Task brief:
Word for word, restate the lines of the data below between those holding "The height and width of the screenshot is (824, 1456)." and "Lock from account", inclusive; pictures do not belong in the copy.

Provided records:
--- START ---
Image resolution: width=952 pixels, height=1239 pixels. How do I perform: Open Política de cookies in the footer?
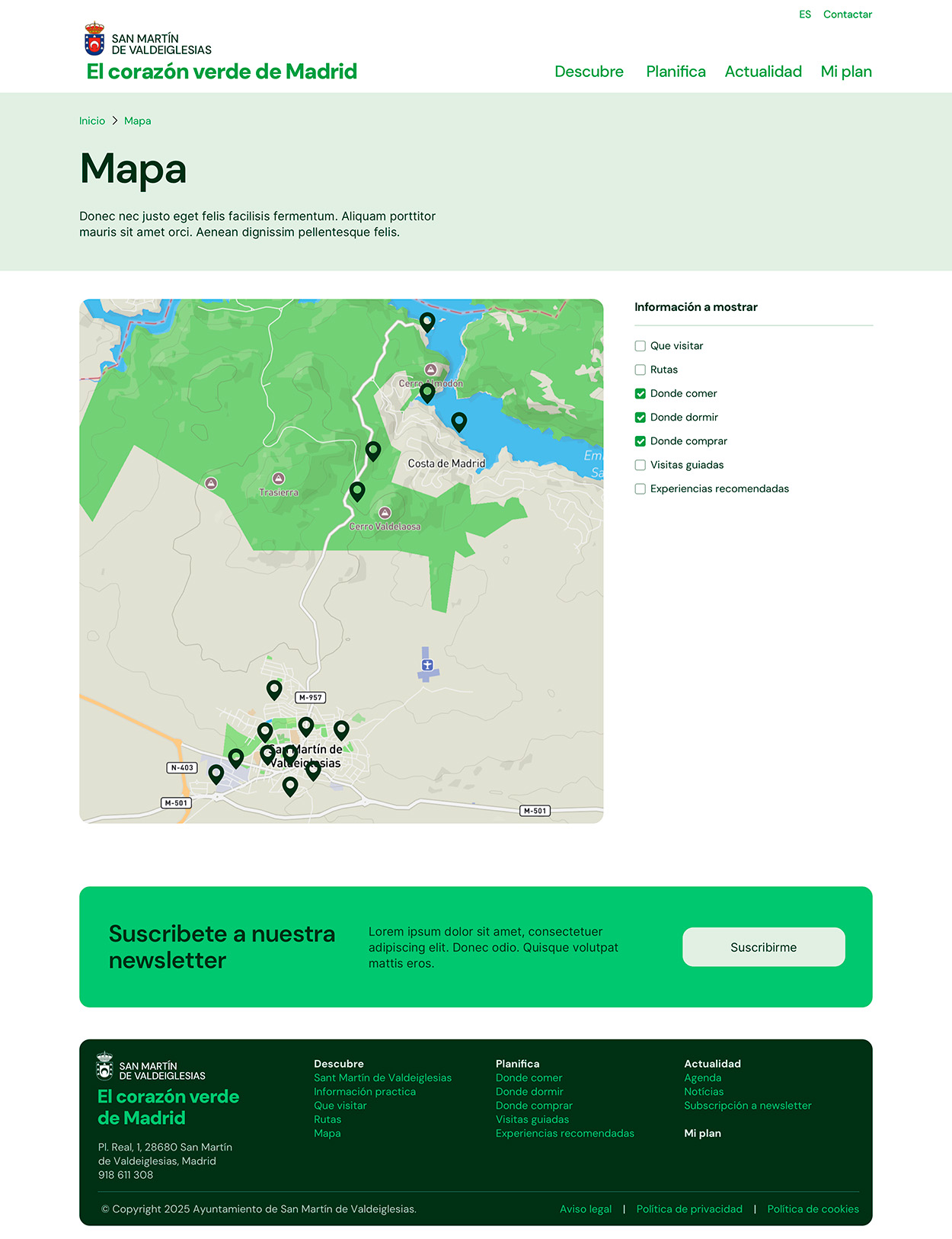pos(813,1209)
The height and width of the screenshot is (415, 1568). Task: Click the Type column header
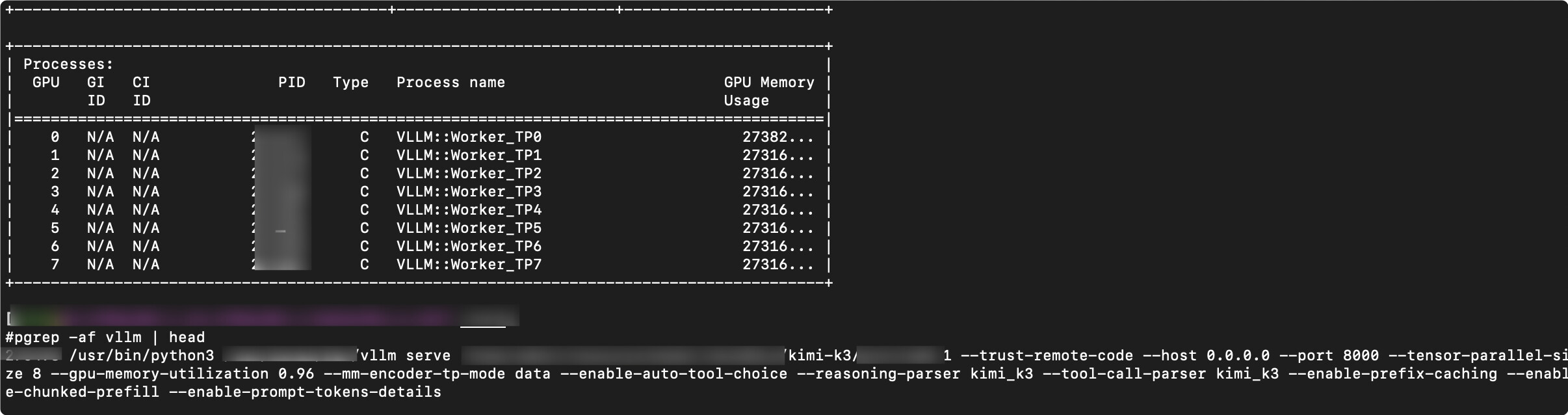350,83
--- END ---
--- START ---
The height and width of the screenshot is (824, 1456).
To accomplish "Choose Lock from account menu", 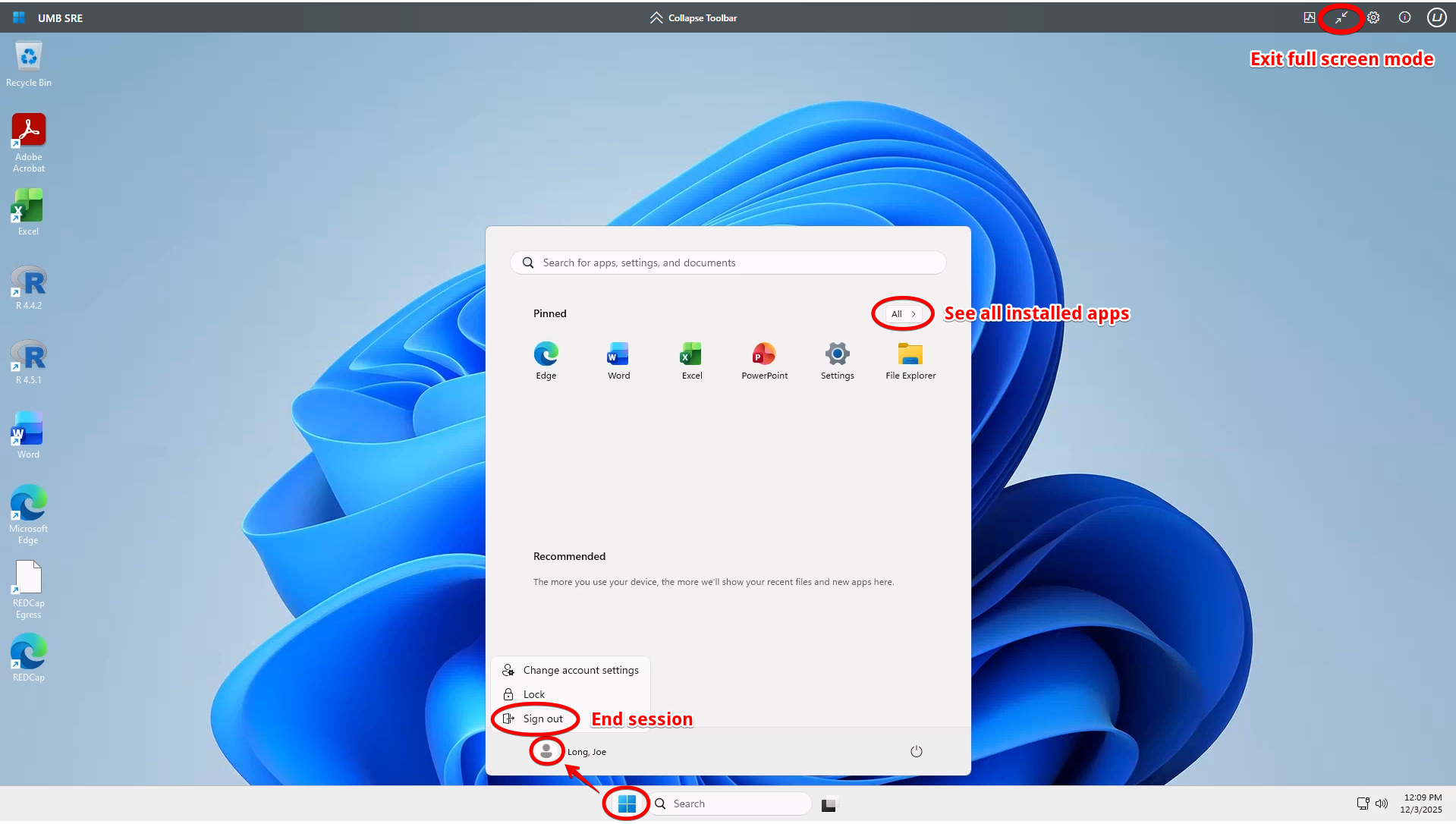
--- END ---
Reply to the exercise:
The height and width of the screenshot is (824, 1456).
To accomplish "Choose Lock from account menu", 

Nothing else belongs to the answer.